Understanding Basic Statistical Representations

Meg Gorzycki, Ed.D. and Alen Tersakyan

Purpose

Confronted with statistical information and representations such as bars, graphs, tables and charts, many students slide over the material, hoping that it will either be explained in class or that it will not appear on a test. There are several reasons why helping students understand this content is important:

  • Help students understand research in their field of study
  • Help students discern the veracity of claims in advertising
  • Help students understand the implications of research for their own well-being
  • Help students become critical readers of political rhetoric
  • Help students comprehend the complexity of the world
  • Help students understand how statistical representations can embody biases

The purpose of this material is to identify ways instructors can help students understand representations of data and provide examples of exercises and assessments.

Statistical Literacy

Statistical literacy concerns the individual's ability to "decode" information that numerically describes phenomena, is presented in statistical lexicon, and often uses graphic organizers to summarize data or illustrate patterns and relationships (Gal, 2004; Pfannkuck, 2004; Shields, 1999). At the basic level, students should be able to:

  • Understand central tendency
  • Interpret simple charts, graphs, and tables
  • Describe the role of variables in research
  • Define "sample population" and explain how it is determined
  • Explain simple statistical information in narrative form
  • Address the meaning and significance of data

What are the Basics?

Introduction to statistics typically address the following (Raykov & Marcouides, 2013):

  • Why understanding statistics and graphic organizers is important
  • Understanding mean, mode, median (central tendency)
  • Understanding standard deviation
  • How to interpret graphs, charts, and tables
  • How to identify variables and assess their impact
  • How to understand correlations
  • How to understand and generate a hypothesis
  • Identify methods of gathering data and appropriate applications

When Should Instructors Teach Statistics?

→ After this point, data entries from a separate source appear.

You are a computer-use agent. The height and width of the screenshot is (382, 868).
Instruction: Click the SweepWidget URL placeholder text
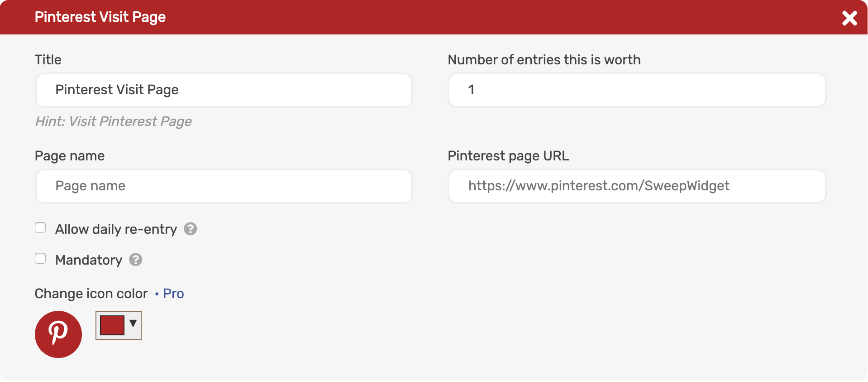(599, 186)
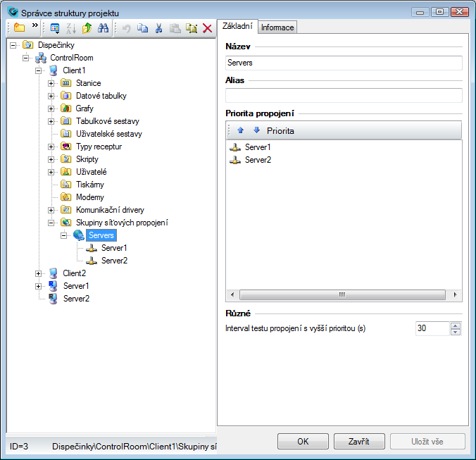
Task: Click the new folder toolbar icon
Action: pyautogui.click(x=18, y=28)

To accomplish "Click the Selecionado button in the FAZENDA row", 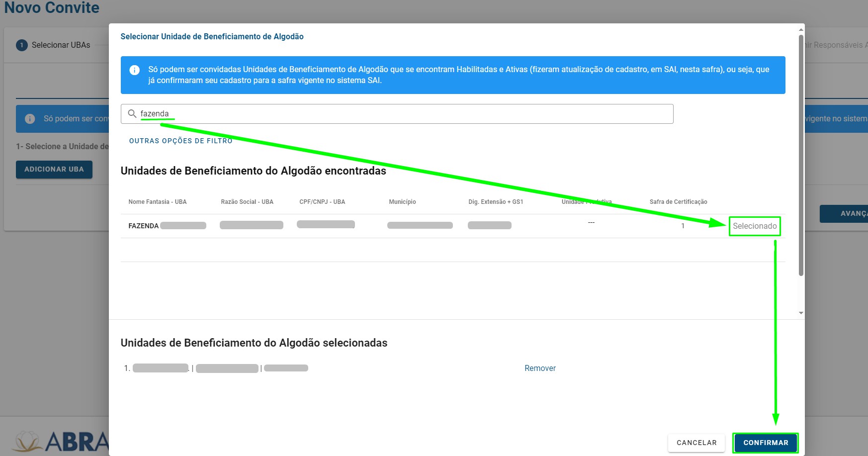I will click(x=754, y=226).
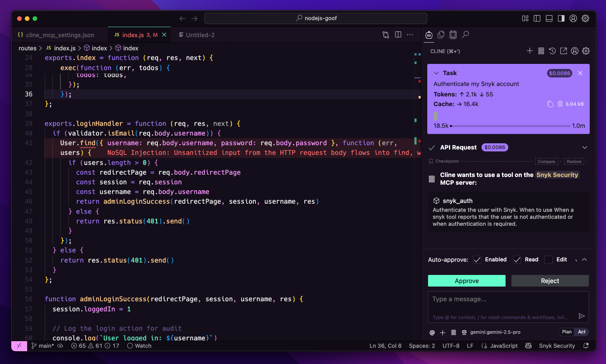606x364 pixels.
Task: Reject the snyk_auth tool request
Action: 550,281
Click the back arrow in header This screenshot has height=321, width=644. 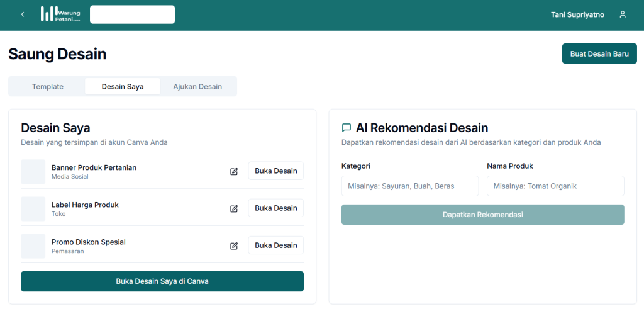pos(23,14)
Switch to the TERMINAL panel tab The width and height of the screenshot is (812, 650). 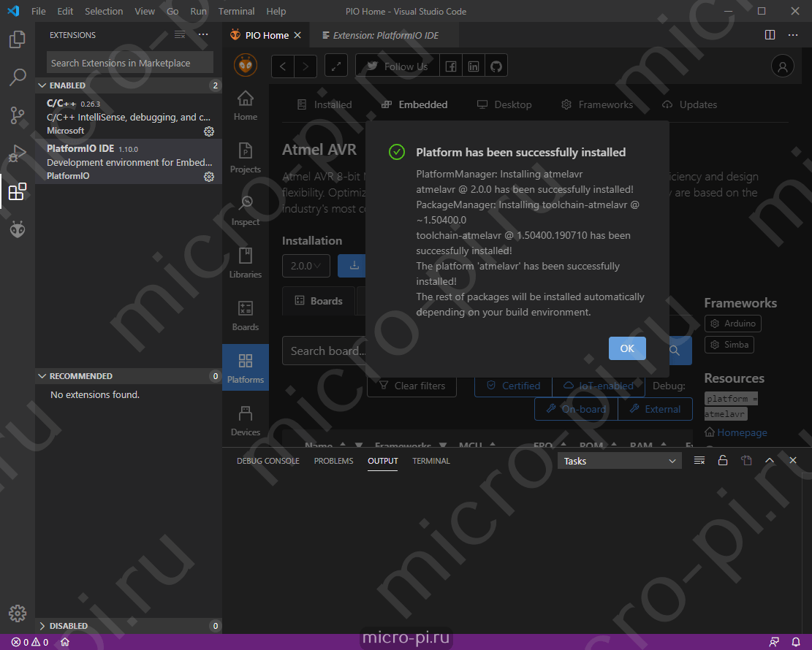(430, 461)
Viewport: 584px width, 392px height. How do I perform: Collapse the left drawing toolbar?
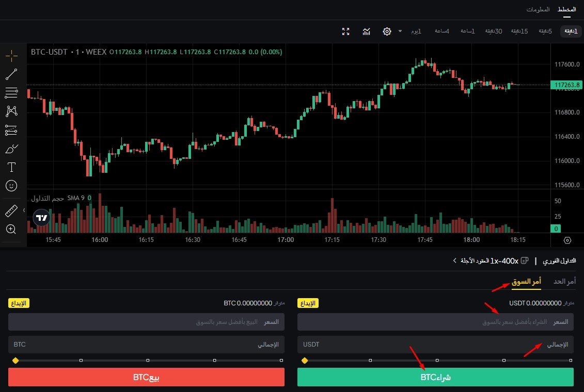click(x=24, y=210)
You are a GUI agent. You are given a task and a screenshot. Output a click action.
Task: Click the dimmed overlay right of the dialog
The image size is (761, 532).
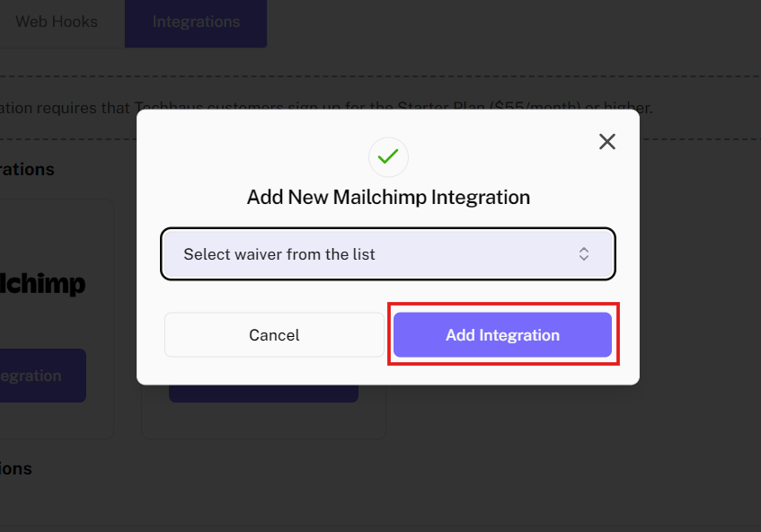701,270
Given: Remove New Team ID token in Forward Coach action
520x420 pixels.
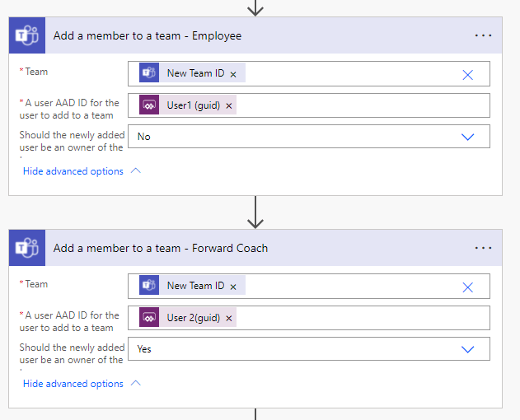Looking at the screenshot, I should [x=233, y=287].
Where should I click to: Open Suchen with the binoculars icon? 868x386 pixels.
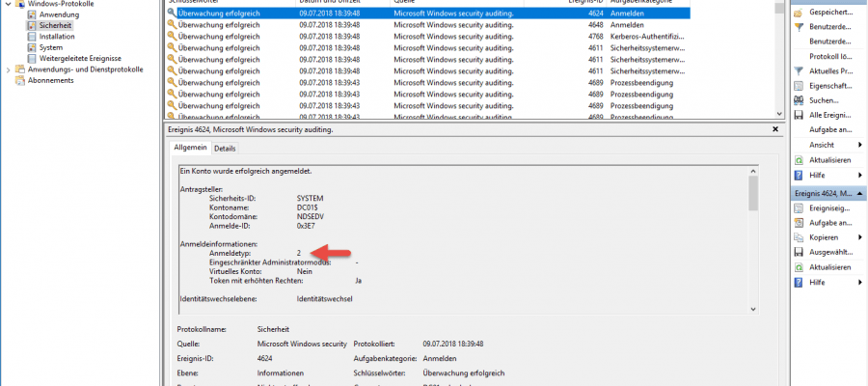tap(798, 100)
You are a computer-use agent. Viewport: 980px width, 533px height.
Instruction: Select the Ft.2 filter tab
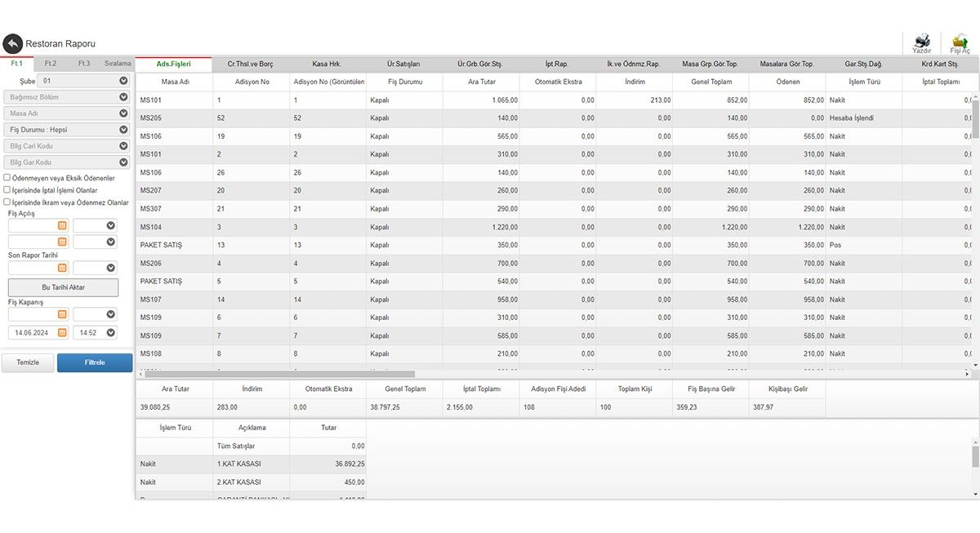[51, 63]
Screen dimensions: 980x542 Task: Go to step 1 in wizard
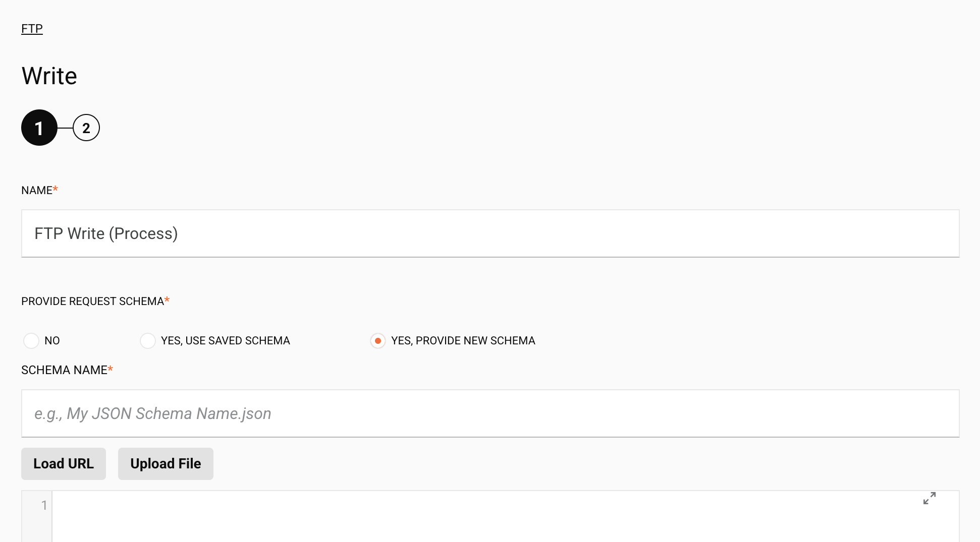tap(39, 128)
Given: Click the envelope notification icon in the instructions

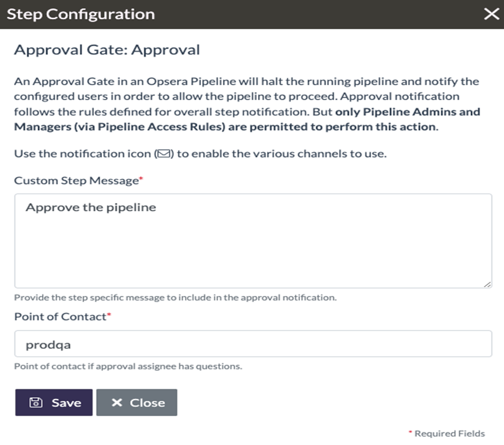Looking at the screenshot, I should point(164,154).
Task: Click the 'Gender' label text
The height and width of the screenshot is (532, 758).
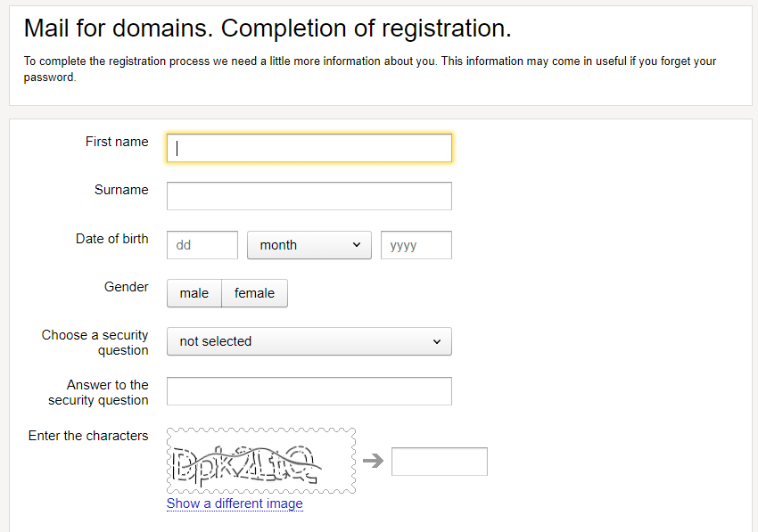Action: (127, 287)
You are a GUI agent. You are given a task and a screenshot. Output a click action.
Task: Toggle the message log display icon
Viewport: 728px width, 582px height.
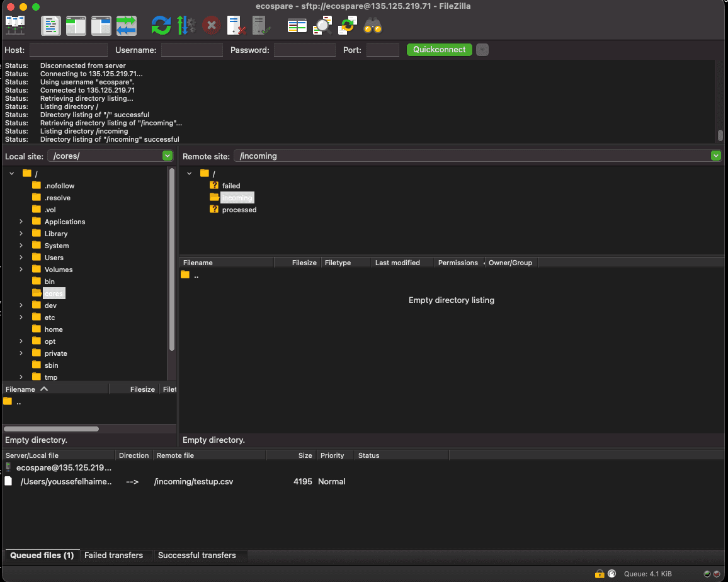[51, 26]
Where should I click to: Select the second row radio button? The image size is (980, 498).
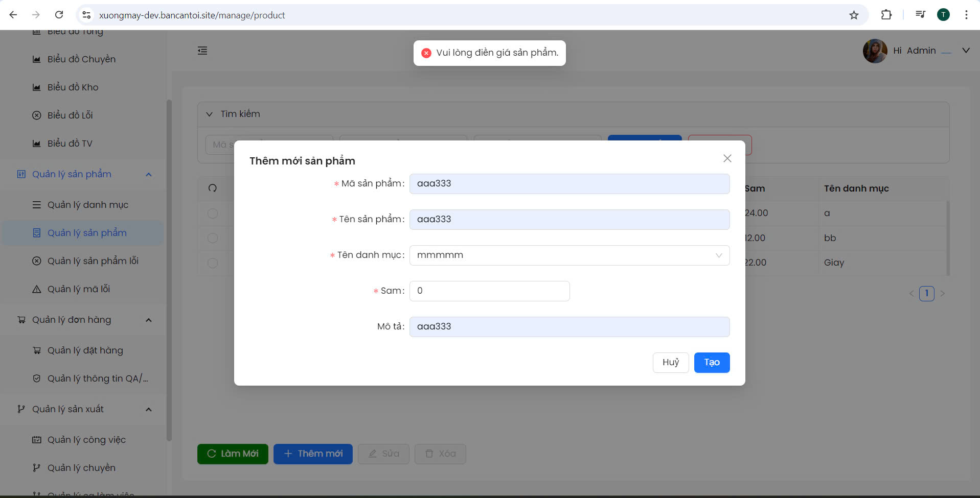pyautogui.click(x=213, y=238)
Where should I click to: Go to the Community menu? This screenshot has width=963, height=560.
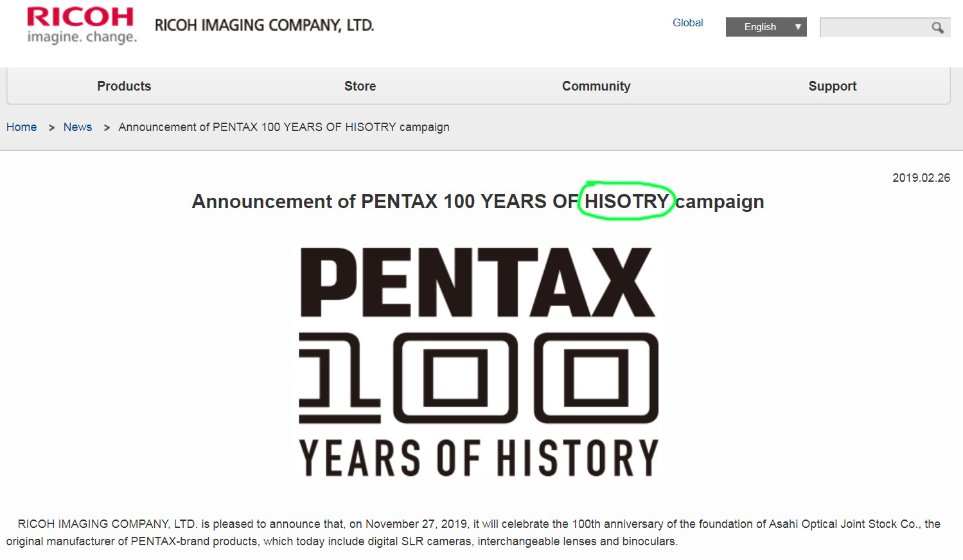(x=596, y=86)
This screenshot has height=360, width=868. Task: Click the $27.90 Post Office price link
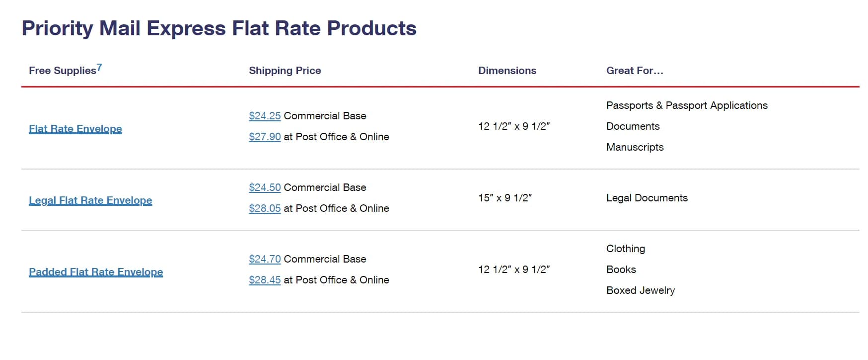tap(264, 136)
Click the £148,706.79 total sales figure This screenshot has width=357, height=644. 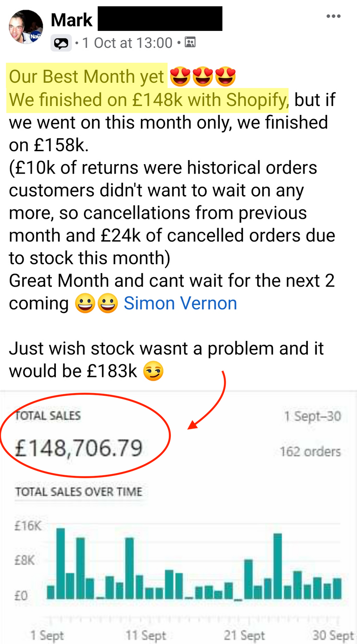tap(79, 448)
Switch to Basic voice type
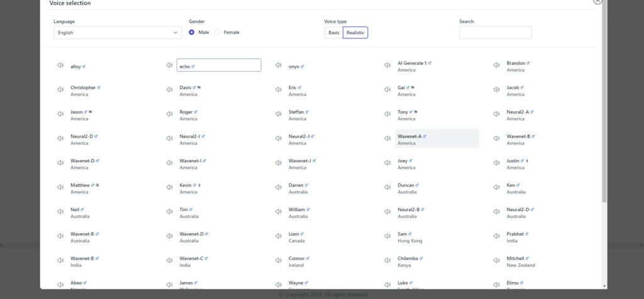The width and height of the screenshot is (644, 299). coord(334,33)
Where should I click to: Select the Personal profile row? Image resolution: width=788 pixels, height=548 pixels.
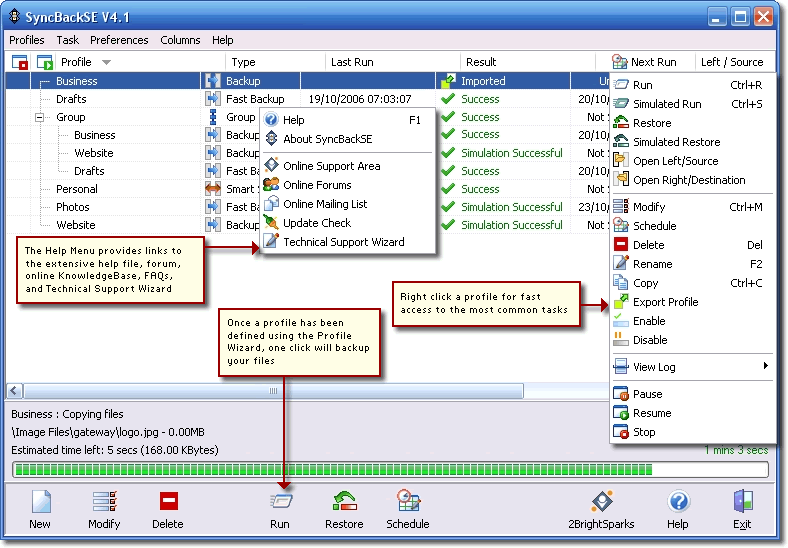tap(77, 189)
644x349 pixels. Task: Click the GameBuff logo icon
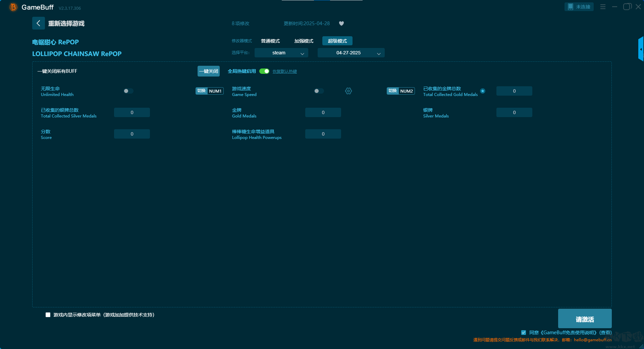tap(13, 7)
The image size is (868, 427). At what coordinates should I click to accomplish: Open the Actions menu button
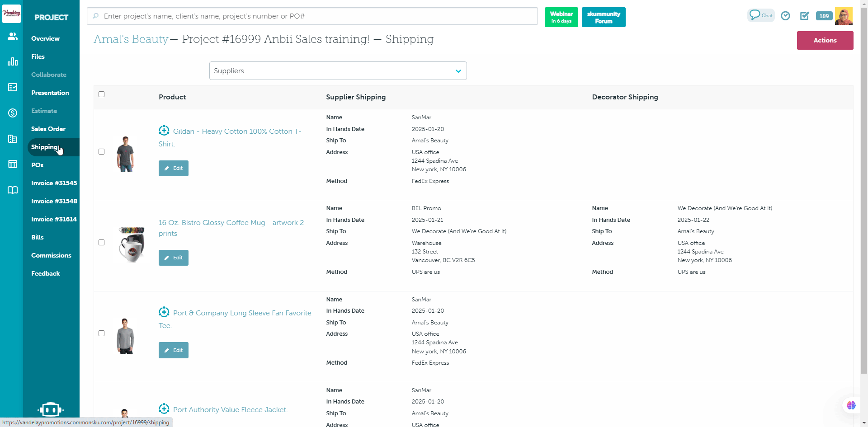click(825, 40)
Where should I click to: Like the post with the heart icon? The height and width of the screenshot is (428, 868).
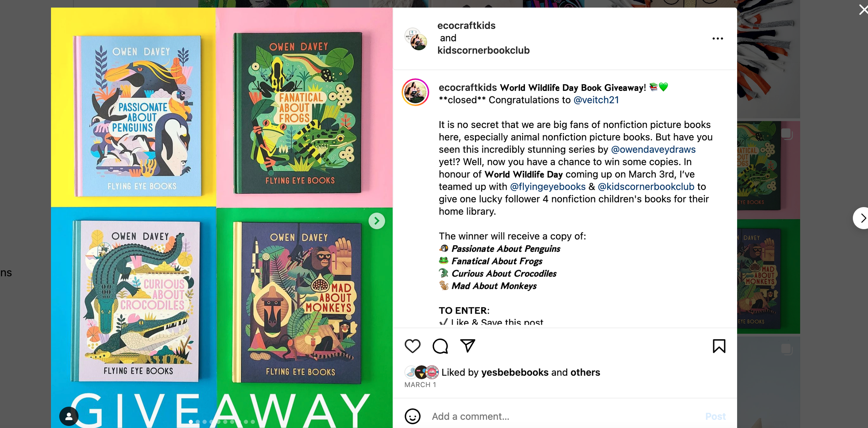point(412,346)
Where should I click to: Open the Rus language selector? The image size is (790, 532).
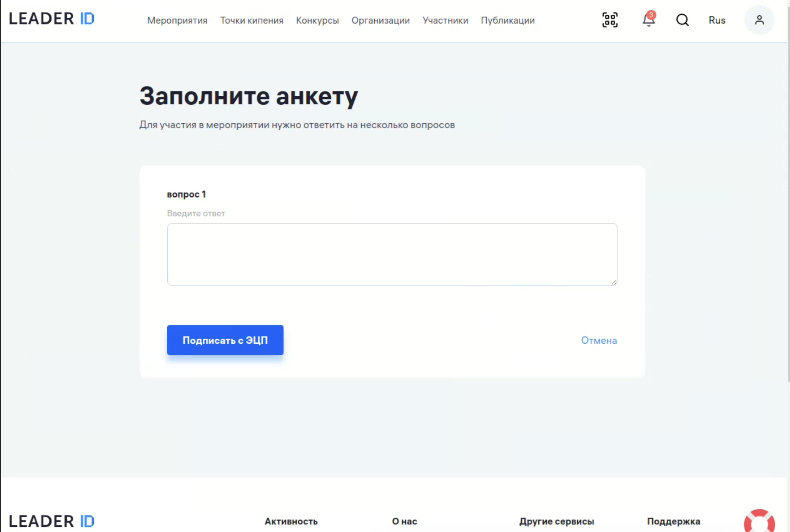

Statistical information and representations are found in all disciplines. They routinely appear in scholarly reading in STEM fields, health sciences, social sciences, and economics. To determine whether students in your class will benefit from explicit instruction on statistics and understanding statistical representations, and to integrate skill-building into courses, instructors may take the following steps:

  1. Preview the assigned reading material and identify where students will encounter statistics and statistical representations, and anticipate whether or not these elements may be problematic for students
  2. Ask students whether they understand statistics and the way data is represented in their assignments, and determine whether their ability to put the data into their own words is sufficient or deficient
  3. Develop exercises and class activities that strengthen students' skills to interpret statistics and statistical representation
  4. Reinforce student learning by administering abundant formative assessments of their work

Sample Exercises

Case Study: The Grading System

A student became very distressed and angry when she learned that her instructor, Professor Owens, was going to assign test grades based on a point-percentage system whereby 97% and up was an “A+,” 94-96% was an “A,” 90-93% was an “A-,” and so forth. The student complained, “None of my other instructors do it this way. You should curve everything so that the grades reflect the students’ level of learning.”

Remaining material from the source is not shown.